For our September 2018 session, Christopher Snabes, MS, CFS, Senior Food Safety Director with The Acheson Group, joined SafetyChain for an update on current FSMA activities and to provide an overview of best practices for Hazard Analysis.

FSMA Updates

There were a significant number of updates from the FDA this past month, including new guidance documents, notices, and effective dates for compliance. 

  • A new guidance was released determining “very small” facilities under FSMA. For human food, annual sales must total less than $1 million for the past three years, including unsold inventory; for animal food, that figure is $2.5 million.

  • The FDA will open the portal to apply for the Voluntary Qualified Importer Program (VQIP) on October 1, 2018. The program allows for applicants' expedited review of the importation of human and animal food, if approved.

  • A solicitation notice was issued in early September asking members of the food industry if they would like to volunteer for a new pilot program, called a two-tier inspection.

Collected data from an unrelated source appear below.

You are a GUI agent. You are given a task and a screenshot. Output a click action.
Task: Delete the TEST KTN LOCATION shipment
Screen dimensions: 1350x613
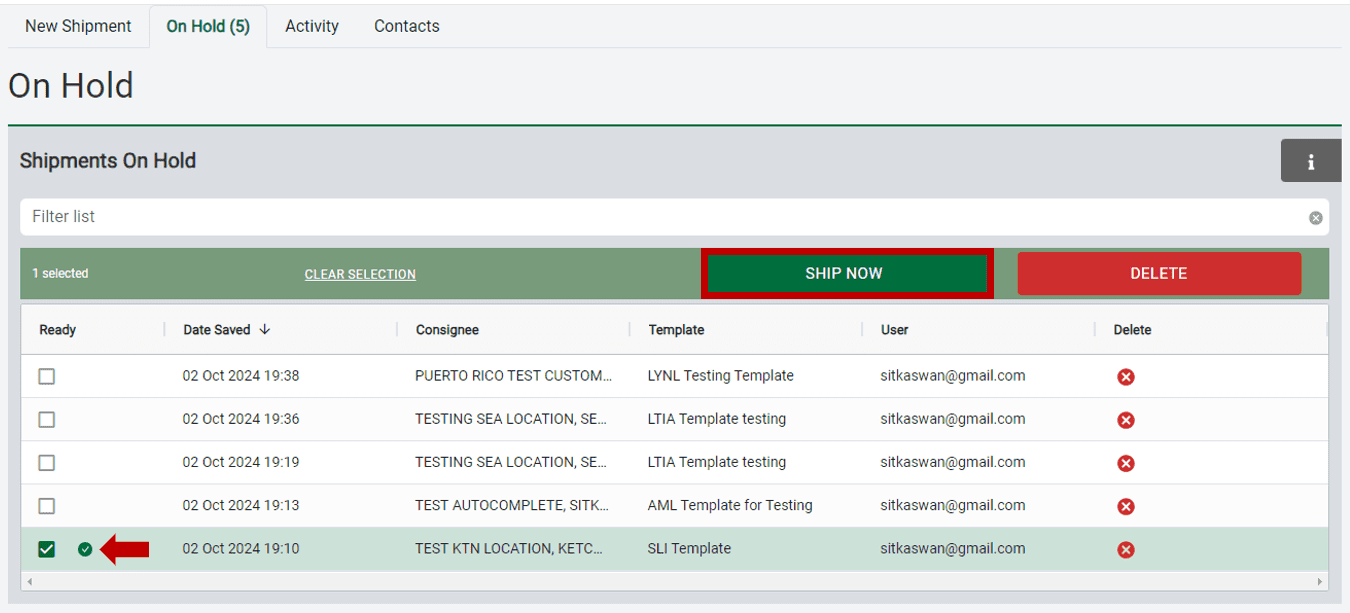point(1126,549)
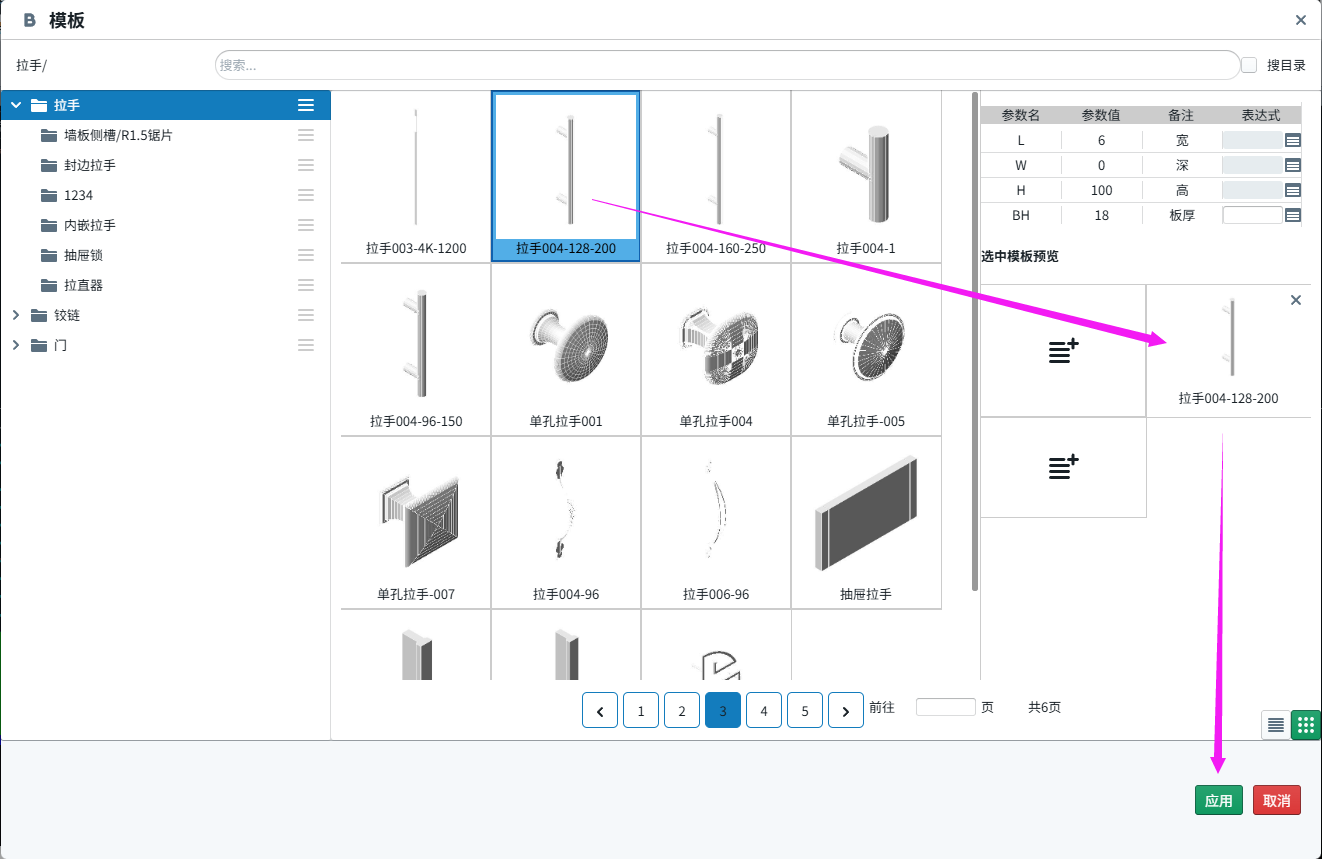Click the template grid vertical scrollbar
Screen dimensions: 1322x859
coord(975,340)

Participating companies with more than one facility with additional facilities in the nearby vicinity of their corporate headquarters would undergo an announced FDA inspection at their corporate headquarters first, encompassing a review of supply chain and recall programs. An unannounced visit would then take place at the other location to determine if the facility complies with all other FSMA rules.

  • A draft guidance has been released in which the FDA has announced that is considering listing the retail facilities which may have received recalled food in any class 1 recalls.

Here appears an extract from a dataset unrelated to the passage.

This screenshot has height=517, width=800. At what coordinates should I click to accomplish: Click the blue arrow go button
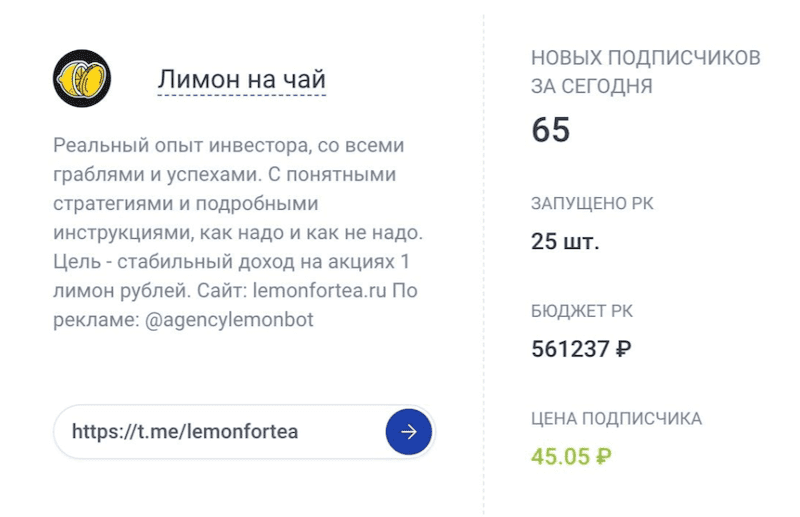[409, 432]
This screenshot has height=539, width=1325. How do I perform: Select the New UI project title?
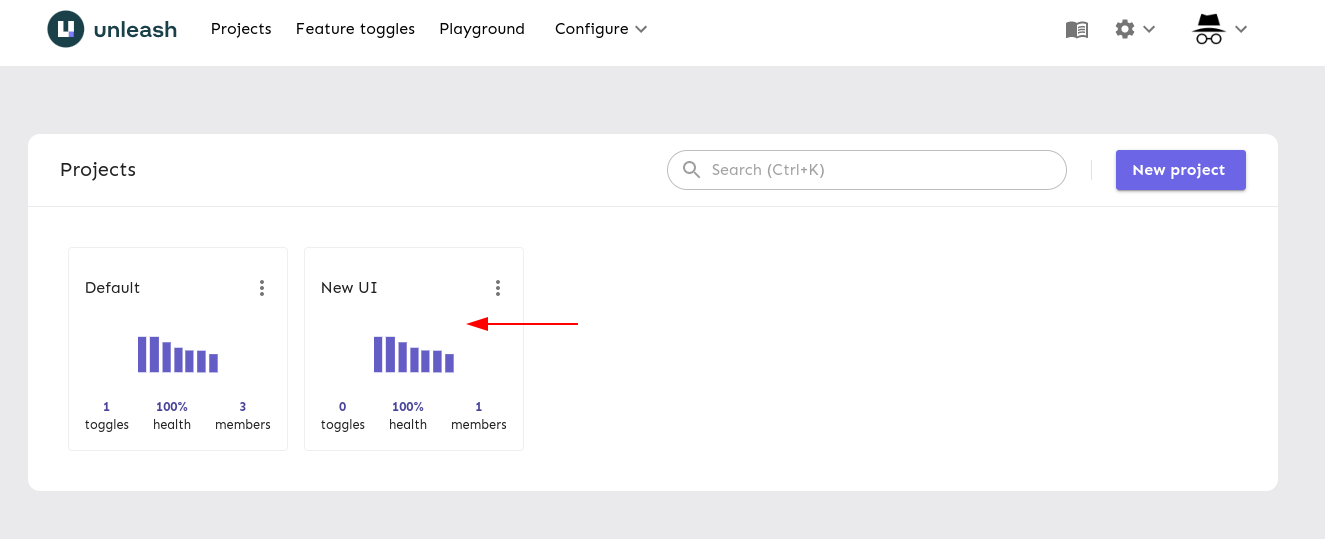pyautogui.click(x=349, y=288)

  • The Pasteurized Milk Ordinance (PMO) rule went into effect with compliance one week ago. When inspections are performed, inspectors will first determine if dairy facilities meet FSMA requirements before performing check ratings for the rest of their PMO systems.

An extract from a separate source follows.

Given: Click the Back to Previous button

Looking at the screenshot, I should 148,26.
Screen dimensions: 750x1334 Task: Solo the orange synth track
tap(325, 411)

  • The compliance dates for the Preventive Controls Rule have recently passed for all small animal food facilities. Dates have also recently passed for the Human Food Preventive Controls Rule and very small animal food facilities.

FSMA Focus: Hazard Analysis

A thorough hazard analysis is the backbone of your Food Safety Plan (FSP) and is therefore the first step facilities take prior to writing their plan. A Preventive Controls Qualified Individual (PCQI) must oversee or write the plan, and the process should involve multiple team members with varied backgrounds. There will be multiple edits, and each facility must have its own FSP unique to its specific qualities.

Prior to FSMA, food and beverage facilities performed traditional HACCP hazard analyses. FSMA hazard analyses go beyond biological, chemical, and physical hazards, however; they also encompass allergens for humans and animals, as well as radiological hazards and economically motivated adulteration. The hazard analysis must be conducted on both your ingredients and processes, and at each step, it must be determined whether a hazard is introduced. If so, it must then be decided whether a Preventive Control is needed, or if a prerequisite program can control the hazard. Using a grading method such as likelihood versus severity can be beneficial in assessing risks.

Hazard Analysis Tips

For best results, perform your hazard analysis with the following tips in mind:

  • Assess inherently intrinsic hazards of ingredients

  • Walk the production line to physically observe each process step and determine if new hazards are introduced

  • Determine where rework originates from and where it goes, and whether these points introduce new hazards

  • Consider hazards per species for human food facilities with animal food use components

  • Determine justifications as to why a hazard does/does not need a preventive control, which could include prerequisite programs or trade publications

While it can be tempting to rush a hazard analysis, this critical process should be given ample time and attention and involve an engaged team from various departments, including a PCQI. The more robust and thorough your hazard analysis is, the easier the remaining parts of the FSP will come together.